Copy the following records word for word, starting at the line that contains "The image size is (1970, 1511)." and ending with the line that contains "Action: pyautogui.click(x=624, y=579)", including both of those lines.

━━ Data listing

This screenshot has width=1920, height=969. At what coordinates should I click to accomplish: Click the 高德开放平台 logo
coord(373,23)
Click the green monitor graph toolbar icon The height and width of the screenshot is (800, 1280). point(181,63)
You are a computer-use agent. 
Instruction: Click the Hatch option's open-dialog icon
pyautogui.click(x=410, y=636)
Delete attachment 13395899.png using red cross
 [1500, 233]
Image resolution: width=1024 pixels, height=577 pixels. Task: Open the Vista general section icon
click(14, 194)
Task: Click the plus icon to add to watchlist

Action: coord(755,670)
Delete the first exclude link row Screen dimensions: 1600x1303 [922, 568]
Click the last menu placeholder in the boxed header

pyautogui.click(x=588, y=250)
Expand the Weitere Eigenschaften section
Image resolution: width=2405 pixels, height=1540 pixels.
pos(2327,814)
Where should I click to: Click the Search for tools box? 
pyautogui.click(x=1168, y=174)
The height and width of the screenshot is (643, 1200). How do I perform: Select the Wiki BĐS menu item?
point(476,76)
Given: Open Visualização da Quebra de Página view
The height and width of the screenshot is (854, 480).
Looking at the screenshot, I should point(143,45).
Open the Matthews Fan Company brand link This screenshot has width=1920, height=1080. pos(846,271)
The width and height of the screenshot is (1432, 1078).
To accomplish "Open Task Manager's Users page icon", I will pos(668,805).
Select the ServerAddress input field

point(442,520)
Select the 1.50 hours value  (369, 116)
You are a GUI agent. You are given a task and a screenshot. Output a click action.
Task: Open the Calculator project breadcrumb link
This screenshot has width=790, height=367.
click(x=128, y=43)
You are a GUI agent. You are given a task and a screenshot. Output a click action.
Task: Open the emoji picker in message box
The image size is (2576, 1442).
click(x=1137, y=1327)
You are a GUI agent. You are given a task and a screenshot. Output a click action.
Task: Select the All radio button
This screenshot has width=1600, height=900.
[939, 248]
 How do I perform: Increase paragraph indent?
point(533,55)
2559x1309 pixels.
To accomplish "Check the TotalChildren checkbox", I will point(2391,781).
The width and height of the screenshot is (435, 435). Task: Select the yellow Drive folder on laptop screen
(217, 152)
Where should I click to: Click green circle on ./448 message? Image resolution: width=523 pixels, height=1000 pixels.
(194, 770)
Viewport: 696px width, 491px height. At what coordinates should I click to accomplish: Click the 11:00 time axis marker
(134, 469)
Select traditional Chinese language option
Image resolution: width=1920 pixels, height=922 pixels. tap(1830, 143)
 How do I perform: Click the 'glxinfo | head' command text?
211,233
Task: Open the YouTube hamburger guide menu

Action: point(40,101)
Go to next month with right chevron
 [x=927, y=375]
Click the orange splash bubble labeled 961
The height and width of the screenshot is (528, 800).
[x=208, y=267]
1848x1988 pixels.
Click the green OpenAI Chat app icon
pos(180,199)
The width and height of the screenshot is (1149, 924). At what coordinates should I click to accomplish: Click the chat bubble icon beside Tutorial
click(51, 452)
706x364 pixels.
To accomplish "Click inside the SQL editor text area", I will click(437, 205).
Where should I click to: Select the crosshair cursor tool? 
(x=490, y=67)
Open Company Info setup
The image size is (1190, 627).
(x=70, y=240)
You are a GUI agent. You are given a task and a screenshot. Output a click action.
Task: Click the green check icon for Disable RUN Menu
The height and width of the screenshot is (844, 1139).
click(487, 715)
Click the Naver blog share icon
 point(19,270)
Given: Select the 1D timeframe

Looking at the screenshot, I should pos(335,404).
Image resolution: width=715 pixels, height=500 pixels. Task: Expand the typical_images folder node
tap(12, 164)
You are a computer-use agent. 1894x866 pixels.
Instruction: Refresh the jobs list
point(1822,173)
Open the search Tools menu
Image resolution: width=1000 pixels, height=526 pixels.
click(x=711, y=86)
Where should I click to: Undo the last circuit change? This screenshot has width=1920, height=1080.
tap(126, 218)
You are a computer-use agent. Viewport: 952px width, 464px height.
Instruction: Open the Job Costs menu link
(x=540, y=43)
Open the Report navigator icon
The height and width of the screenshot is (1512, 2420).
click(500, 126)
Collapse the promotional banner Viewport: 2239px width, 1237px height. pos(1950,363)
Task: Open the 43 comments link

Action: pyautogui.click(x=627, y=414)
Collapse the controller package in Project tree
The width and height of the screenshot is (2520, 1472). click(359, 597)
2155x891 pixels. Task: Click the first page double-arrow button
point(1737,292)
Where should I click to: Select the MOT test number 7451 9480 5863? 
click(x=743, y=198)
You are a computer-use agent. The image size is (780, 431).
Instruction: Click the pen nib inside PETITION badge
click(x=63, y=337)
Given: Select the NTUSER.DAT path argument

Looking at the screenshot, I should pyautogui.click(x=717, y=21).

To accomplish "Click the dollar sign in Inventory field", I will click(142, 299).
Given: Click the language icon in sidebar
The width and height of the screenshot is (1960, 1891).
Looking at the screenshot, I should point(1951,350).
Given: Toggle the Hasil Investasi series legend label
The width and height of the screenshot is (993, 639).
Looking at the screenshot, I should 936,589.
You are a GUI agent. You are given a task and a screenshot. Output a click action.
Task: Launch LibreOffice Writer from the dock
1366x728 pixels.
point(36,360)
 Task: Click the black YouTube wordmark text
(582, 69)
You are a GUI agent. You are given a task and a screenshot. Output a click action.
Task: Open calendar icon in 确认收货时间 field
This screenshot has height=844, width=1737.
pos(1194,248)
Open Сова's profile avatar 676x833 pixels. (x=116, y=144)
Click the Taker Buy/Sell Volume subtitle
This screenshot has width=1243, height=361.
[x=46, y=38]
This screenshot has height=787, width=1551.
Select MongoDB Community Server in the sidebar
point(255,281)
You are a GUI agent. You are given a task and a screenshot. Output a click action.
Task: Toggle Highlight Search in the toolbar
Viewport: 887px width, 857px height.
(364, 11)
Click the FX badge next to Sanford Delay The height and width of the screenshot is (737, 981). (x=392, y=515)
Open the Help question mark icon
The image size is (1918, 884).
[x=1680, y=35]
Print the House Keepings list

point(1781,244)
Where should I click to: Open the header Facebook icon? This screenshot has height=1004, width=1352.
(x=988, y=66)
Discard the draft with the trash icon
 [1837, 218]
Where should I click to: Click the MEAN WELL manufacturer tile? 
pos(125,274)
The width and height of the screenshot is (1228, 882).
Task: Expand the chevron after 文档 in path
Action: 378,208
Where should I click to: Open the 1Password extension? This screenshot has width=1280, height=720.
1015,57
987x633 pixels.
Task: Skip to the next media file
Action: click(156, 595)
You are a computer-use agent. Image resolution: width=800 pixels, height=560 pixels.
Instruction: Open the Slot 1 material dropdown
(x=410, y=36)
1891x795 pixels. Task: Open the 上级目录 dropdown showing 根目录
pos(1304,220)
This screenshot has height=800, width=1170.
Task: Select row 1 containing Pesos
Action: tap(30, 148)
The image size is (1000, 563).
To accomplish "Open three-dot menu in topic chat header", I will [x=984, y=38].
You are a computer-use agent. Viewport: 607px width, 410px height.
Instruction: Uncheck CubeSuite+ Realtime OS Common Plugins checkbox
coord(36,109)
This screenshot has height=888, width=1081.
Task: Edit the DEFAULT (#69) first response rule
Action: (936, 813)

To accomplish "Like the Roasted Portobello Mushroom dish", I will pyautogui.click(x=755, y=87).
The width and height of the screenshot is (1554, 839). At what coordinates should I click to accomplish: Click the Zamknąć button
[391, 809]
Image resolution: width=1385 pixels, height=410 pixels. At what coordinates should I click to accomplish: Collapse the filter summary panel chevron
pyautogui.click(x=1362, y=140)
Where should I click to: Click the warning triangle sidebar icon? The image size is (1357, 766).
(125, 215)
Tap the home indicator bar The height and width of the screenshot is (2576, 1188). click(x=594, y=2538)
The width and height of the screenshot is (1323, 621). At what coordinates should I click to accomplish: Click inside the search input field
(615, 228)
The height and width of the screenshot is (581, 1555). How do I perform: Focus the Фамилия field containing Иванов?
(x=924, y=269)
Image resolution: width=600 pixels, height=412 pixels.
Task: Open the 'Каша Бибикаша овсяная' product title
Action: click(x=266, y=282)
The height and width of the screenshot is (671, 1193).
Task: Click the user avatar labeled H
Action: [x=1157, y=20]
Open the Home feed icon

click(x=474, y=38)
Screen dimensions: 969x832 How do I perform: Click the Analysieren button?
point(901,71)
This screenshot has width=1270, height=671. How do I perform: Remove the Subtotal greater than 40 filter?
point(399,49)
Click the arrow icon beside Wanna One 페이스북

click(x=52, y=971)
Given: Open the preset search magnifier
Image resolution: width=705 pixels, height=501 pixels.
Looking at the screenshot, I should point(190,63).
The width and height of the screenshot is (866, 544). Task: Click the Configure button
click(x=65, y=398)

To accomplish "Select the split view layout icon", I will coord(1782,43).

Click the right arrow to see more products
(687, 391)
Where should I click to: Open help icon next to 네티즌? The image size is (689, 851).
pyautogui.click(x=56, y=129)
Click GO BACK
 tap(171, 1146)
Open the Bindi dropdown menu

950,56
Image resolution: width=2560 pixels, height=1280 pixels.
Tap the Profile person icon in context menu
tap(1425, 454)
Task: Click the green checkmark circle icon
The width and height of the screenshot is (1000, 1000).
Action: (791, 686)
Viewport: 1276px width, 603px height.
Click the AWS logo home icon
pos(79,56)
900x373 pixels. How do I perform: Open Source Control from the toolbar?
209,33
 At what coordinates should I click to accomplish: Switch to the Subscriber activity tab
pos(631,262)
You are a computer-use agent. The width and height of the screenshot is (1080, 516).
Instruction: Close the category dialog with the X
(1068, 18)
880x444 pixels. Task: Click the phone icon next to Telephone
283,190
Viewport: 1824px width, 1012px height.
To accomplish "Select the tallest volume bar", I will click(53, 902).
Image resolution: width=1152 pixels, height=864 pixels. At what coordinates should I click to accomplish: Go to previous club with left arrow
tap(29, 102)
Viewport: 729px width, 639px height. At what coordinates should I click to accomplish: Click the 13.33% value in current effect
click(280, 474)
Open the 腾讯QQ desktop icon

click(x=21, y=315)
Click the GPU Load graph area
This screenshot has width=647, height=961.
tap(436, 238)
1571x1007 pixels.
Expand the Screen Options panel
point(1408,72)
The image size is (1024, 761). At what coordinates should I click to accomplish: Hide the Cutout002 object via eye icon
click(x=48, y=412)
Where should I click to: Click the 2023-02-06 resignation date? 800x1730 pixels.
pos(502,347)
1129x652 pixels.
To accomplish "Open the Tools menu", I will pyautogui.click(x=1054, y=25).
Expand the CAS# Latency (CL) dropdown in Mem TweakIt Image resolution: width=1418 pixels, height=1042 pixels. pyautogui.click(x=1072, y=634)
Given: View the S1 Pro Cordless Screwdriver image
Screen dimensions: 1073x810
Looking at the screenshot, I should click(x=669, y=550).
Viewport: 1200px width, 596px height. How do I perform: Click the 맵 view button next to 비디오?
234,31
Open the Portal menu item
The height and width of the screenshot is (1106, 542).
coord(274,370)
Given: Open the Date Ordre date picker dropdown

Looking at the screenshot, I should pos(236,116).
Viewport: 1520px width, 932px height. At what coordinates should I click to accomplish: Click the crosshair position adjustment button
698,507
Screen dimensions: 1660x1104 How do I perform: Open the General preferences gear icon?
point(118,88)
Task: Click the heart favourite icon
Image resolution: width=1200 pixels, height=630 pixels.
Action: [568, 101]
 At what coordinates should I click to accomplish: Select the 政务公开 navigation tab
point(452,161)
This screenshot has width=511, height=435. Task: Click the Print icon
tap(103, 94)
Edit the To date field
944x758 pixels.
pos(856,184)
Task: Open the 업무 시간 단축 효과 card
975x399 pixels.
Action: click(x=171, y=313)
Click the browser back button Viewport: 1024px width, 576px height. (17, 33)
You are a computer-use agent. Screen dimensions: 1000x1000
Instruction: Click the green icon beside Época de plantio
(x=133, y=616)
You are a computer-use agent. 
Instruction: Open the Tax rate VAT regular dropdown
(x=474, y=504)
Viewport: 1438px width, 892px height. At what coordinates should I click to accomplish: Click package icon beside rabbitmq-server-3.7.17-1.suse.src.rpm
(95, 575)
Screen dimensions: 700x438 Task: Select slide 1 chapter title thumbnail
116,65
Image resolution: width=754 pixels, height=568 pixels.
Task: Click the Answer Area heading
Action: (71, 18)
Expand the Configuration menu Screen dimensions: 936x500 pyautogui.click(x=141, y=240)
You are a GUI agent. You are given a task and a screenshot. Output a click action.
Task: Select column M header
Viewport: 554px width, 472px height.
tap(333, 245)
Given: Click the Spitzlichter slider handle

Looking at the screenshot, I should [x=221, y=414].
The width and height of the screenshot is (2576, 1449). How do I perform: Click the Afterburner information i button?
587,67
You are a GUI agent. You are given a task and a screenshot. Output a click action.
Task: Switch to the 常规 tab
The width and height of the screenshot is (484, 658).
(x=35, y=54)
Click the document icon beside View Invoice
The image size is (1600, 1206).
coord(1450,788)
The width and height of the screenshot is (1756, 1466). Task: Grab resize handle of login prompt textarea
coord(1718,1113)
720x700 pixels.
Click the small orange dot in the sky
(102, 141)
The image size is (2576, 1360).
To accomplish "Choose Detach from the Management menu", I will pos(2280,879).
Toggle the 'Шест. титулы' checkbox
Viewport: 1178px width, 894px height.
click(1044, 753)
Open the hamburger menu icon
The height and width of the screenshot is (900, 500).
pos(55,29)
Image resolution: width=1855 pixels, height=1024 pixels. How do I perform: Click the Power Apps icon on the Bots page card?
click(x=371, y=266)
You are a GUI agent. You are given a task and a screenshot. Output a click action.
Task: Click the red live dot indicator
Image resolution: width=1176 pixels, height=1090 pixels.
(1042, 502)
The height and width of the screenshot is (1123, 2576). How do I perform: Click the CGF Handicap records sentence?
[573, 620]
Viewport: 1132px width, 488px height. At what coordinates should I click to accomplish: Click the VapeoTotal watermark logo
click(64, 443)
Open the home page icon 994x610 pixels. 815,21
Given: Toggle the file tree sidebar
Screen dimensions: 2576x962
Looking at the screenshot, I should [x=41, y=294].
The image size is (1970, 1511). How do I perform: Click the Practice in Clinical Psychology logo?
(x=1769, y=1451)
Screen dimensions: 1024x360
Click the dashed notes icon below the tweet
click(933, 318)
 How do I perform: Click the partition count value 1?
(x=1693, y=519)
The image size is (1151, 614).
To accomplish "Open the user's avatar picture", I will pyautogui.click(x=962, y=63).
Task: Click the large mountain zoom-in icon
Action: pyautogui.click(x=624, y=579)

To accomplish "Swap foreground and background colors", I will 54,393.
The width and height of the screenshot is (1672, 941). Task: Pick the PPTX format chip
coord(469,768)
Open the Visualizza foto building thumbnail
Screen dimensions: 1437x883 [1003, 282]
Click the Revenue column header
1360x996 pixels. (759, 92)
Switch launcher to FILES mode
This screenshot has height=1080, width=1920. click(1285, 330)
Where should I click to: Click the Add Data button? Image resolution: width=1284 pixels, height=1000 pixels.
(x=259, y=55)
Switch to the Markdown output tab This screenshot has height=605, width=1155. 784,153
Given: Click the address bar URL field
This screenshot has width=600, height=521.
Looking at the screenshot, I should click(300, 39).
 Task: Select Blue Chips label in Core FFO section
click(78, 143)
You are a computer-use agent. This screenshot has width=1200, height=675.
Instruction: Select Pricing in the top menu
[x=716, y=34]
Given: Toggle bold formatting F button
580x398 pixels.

━━━━

**Task response**
The image size is (1970, 1511). How do I perform: Click the Practice in Clinical Psychology logo?
(x=1769, y=1451)
Screen dimensions: 1024x360
Click the dashed notes icon below the tweet
click(933, 318)
 How do I perform: Click the partition count value 1?
(x=1693, y=519)
The image size is (1151, 614).
To accomplish "Open the user's avatar picture", I will pyautogui.click(x=962, y=63).
Task: Click the large mountain zoom-in icon
Action: pyautogui.click(x=624, y=579)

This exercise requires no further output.